You can have many constructors as long as they take in different parameters. But the compiler putting a default constructor in is not called "constructor overriding".
It is never possible. Constructor Overriding is never possible in Java.
This is because,
Constructor looks like a method but name should be as class name and no return value.
Overriding means what we have declared in Super class, that exactly we have to declare in Sub class it is called Overriding. Super class name and Sub class names are different.
If you trying to write Super class Constructor in Sub class, then Sub class will treat that as a method not constructor because name should not match with Sub class name. And it will give an compilation error that methods does not have return value. So we should declare as void, then only it will compile.

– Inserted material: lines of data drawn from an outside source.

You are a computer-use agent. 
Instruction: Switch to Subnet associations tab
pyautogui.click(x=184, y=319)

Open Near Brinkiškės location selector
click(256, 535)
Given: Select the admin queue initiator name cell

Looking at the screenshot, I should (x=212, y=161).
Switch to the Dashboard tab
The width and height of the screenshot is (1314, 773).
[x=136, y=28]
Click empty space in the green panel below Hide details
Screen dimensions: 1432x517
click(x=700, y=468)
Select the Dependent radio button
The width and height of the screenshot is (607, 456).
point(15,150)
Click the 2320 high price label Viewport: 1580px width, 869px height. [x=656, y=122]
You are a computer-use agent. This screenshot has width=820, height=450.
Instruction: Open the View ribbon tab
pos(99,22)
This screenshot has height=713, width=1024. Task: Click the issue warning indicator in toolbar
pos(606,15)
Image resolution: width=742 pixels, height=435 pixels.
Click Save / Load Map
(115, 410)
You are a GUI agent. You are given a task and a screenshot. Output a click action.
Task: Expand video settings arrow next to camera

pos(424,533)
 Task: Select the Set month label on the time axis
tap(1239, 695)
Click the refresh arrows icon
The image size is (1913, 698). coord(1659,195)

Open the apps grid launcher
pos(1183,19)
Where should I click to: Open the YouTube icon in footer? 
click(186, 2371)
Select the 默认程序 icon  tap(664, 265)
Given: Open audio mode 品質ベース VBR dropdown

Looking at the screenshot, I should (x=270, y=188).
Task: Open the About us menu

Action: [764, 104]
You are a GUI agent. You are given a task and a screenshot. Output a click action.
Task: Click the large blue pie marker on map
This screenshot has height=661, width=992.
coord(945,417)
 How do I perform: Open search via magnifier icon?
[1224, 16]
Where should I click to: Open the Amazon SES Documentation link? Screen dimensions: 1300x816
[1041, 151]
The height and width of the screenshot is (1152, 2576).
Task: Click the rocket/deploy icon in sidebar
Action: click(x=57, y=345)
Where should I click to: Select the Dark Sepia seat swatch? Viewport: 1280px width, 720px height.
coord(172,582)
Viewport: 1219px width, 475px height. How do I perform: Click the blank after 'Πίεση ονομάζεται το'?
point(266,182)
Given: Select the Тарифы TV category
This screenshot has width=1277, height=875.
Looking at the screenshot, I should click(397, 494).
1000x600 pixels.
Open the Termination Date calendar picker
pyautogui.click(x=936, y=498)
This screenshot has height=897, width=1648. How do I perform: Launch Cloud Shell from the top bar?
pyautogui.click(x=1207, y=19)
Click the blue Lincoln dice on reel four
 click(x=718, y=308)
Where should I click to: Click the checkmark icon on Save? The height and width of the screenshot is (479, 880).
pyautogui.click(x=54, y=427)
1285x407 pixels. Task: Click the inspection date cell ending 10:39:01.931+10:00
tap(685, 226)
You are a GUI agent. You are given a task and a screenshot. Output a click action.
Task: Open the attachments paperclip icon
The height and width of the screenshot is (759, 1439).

Have a look at the following code :
Class One
{
....
One() { // Super Class constructor
....
}
One(int a) { // Super Class Constructor Overloading
....
}
}
Class Two extends One
{
One() { // this is a method not constructor
..... // because name should not match with Class name
}
Two() { // sub class constructor
....
}
Two(int b) { // sub class constructor overloading
....
}
}
What you describe isn't overriding. If you don't specify a default constructor, the compiler will create a default constructor. If it's a subclass, it will call the default parent constructor(super()), it will also initialize all instance variables to a default value determined by the type's default value(0 for numeric types, false for booleans, or null for objects).
Overriding happens when a subclass has the same name, number/type of parameters, and the same return type as an instance method of the superclass. In this case, the subclass will override the superclass's method. Information on overriding here.
Constructors are not normal methods and they cannot be "overridden". Saying that a constructor can be overridden would imply that a superclass constructor would be visible and could be called to create an instance of a subclass. This isn't true... a subclass doesn't have any constructors by default (except a no-arg constructor if the class it extends has one). It has to explicitly declare any other constructors, and those constructors belong to it and not to its superclass, even if they take the same parameters that the superclass constructors take.
The stuff you mention about default no arg constructors is just an aspect of how constructors work and has nothing to do with overriding.